Naruto, Blendrang, dan Kenangan

Jakarta

Kematian Kurama, seekor Kyuubi (monster rubah berekor sembilan) dalam serial anime Boruto: Naruto Next Generation episode 218 menjadi trending di media sosial dan membuat banyak para pembaca manga dan penonton anime ini menangis. Saya sendiri adalah aliran pengikut Naruto lawas yang mencukupkan diri tamat di serial Naruto Shippuden. Menurut saya tidak semua film atau serial bagus harus dibuatkan sekuel, dan Naruto termasuk salah satunya.

Saya tidak bisa menikmati jalan cerita Boruto karena banyak hal. Tapi melihat cuplikan episode Kurama mengucapkan selamat tinggal ke Naruto tetap membuat mbrebes mili. Teriakan Naruto ke Kurama sungguh memilukan hati. Ya bagaimana lagi, Kurama sudah bersama Naruto dari bayi hingga dewasa. Datang sebagai bencana, mati sebagai legenda.

Episode yang menyedihkan ini membuat beberapa orang membuat konten flashback ke masa-masa Naruto kecil, remaja, hingga dewasa. Salah satu konten yang membuat saya menangis sampai menghabiskan banyak tisu adalah kumpulan teriakan tokoh-tokoh anime ini ketika orang yang dicintainya meninggal dunia dalam pertarungan. Teriakan Naruto ketika ditinggal Kurama memang sakit, tapi buat saya pribadi lebih menyakitkan ketika mendengar teriakan Shikamaru Nara ke gurunya, Asuma Sarutobi, Ino Yamanaka ke gurunya, Asuma Sarutobi, Rock Lee ke rekan setimnya, Neji Hyuuga, Tsunade Senju ke kekasihnya, Dan Katou, dan Sasuke Uchiha ke kakaknya, Itachi Uchiha (meski Sasuke yang membunuh Itachi sendiri).

Ternyata saya tidak sendiri. Beberapa teman yang tentu saja banyak yang sudah menjadi bapak dan ibu muda juga menangis ketika Kurama mati dan diteruskan menonton konten flashback Naruto. Kalau dipikir kok kayaknya konyol ya, kalau yang tidak paham rasanya pasti berkomentar, “Halah cuma anime,” tapi entahlah, perasaan ini sungguh tidak dapat dibendung.
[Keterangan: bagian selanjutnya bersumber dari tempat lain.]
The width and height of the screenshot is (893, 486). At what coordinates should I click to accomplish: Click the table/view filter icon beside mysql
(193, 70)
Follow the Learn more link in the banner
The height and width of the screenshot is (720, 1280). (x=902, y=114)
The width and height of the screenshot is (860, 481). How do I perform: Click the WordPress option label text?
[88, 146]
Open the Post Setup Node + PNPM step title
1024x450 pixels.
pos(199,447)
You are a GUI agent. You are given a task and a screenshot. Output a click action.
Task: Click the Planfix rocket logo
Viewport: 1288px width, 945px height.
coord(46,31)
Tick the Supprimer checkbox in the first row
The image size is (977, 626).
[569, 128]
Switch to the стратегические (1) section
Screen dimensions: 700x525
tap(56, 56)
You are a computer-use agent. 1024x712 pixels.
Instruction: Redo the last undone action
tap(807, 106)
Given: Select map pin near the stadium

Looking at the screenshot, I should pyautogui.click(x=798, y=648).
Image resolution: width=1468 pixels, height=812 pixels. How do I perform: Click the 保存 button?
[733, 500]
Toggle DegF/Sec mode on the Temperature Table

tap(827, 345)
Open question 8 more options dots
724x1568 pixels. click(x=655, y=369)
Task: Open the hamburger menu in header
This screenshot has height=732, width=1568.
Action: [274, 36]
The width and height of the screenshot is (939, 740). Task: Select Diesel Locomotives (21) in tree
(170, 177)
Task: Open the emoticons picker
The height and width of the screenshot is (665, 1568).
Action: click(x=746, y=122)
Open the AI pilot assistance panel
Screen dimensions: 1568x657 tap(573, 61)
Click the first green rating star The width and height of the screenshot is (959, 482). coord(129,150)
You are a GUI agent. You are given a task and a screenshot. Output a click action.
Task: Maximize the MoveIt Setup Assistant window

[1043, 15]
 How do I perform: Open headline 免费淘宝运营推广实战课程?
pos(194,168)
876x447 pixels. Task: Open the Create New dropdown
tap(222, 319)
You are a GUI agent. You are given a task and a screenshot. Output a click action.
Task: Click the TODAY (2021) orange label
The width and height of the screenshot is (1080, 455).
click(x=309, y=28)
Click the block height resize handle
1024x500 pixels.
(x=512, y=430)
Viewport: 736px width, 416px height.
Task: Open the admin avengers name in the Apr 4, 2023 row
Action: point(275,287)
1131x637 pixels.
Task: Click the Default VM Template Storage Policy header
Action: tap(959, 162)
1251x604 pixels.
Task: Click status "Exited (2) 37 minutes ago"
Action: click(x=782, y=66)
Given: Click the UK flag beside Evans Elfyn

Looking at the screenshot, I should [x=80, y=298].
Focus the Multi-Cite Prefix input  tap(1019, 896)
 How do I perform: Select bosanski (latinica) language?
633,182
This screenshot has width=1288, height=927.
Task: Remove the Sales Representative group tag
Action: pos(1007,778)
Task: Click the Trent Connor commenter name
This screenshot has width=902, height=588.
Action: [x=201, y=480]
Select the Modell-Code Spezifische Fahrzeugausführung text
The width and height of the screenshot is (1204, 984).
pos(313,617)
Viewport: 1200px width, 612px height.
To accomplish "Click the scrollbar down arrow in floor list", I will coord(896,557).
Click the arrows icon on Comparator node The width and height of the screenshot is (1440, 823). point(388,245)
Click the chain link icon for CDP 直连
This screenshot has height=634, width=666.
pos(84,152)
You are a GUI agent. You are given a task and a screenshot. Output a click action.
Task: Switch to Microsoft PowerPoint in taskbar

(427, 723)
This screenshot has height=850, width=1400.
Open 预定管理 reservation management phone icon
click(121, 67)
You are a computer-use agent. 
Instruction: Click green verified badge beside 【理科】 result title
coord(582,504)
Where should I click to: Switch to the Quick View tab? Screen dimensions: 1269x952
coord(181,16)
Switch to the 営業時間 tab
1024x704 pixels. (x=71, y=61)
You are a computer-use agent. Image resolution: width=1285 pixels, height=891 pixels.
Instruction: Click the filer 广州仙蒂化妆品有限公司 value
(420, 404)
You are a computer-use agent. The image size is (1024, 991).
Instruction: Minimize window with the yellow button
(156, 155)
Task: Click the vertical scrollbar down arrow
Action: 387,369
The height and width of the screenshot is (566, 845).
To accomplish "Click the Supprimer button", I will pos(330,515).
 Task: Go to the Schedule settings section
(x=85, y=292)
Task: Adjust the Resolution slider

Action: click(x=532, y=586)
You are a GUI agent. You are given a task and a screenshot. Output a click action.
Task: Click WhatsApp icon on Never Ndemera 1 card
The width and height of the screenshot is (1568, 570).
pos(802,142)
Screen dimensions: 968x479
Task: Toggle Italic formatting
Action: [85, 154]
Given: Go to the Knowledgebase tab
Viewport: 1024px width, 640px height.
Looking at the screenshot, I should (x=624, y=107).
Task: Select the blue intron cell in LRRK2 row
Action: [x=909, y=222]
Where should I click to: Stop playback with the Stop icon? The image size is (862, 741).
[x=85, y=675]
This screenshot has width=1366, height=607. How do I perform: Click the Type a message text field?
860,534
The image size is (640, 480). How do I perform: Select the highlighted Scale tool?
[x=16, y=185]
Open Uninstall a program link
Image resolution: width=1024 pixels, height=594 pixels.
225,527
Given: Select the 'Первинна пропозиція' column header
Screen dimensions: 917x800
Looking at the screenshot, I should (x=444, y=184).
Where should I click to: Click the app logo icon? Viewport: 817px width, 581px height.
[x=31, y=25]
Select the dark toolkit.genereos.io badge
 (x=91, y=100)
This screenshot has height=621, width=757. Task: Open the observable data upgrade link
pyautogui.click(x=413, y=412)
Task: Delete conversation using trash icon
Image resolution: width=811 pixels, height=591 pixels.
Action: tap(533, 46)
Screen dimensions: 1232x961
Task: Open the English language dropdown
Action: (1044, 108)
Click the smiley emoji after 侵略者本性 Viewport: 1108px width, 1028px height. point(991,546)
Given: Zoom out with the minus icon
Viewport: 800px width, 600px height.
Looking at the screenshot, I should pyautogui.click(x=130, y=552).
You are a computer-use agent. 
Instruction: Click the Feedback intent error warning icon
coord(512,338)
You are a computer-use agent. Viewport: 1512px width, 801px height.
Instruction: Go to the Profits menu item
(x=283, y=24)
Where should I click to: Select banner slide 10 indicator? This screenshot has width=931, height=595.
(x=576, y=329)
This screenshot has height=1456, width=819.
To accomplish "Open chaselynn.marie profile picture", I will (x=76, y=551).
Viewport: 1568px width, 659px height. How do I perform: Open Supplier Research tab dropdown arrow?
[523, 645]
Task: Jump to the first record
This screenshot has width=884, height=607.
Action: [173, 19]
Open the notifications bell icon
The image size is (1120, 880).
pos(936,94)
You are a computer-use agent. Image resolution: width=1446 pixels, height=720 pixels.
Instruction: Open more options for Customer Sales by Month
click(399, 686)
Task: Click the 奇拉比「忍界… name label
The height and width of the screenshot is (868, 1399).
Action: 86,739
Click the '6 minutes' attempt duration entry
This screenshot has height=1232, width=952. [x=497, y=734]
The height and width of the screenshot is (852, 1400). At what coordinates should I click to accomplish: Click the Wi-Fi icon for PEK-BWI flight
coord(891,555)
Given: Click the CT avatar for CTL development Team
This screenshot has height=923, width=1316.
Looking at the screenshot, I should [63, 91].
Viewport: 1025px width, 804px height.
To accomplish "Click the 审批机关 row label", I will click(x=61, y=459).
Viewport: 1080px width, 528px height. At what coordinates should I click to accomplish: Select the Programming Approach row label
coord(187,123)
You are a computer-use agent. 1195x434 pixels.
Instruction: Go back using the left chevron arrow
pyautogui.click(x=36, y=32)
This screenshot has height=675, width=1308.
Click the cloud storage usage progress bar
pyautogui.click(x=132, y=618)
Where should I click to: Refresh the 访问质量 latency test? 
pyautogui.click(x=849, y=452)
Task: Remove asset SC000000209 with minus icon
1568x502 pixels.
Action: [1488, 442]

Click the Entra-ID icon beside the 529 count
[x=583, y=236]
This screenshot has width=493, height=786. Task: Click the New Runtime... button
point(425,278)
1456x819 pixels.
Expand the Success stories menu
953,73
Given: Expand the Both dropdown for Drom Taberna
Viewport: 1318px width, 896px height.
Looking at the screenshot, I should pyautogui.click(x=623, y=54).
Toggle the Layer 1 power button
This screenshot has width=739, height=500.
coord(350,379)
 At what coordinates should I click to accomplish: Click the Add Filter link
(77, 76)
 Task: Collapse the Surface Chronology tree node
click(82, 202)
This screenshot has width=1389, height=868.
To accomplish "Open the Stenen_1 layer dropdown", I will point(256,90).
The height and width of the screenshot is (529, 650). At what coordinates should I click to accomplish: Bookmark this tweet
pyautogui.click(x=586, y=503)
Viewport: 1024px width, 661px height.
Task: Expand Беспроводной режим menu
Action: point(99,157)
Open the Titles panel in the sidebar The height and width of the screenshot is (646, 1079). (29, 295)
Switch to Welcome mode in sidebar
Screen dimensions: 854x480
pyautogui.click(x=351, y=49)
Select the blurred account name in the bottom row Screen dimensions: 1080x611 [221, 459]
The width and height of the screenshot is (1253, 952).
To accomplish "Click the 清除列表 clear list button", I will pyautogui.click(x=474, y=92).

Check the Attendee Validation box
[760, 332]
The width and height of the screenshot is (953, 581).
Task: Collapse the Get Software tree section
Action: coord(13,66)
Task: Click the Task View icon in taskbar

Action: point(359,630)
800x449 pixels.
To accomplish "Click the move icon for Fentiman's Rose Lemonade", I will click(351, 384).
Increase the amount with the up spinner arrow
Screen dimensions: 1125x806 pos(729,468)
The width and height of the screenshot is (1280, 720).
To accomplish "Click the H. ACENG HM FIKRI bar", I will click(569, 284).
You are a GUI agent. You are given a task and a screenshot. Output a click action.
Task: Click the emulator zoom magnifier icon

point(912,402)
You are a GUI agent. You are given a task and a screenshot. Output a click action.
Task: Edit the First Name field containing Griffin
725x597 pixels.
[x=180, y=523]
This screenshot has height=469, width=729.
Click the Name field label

Apalagi sambil mendengar instrumen musik yang mengiringinya, Sadness and Sorrow, semakin membuat banjir air mata.

Saya merasakan perbedaan emosi ketika membaca manga ini di majalah Shonen Jump ketika SMP, menonton animenya di masa dulu dan menontonnya lagi di masa sekarang. Dulu, saya hanya tahu kalau di dunia ini hanya hitam dan putih. Baik dan jahat. Saya hanya fokus ketika mereka bertarung dan saling adu jutsu. Tapi ketika sekarang menontonnya, saya malah lebih banyak menangis.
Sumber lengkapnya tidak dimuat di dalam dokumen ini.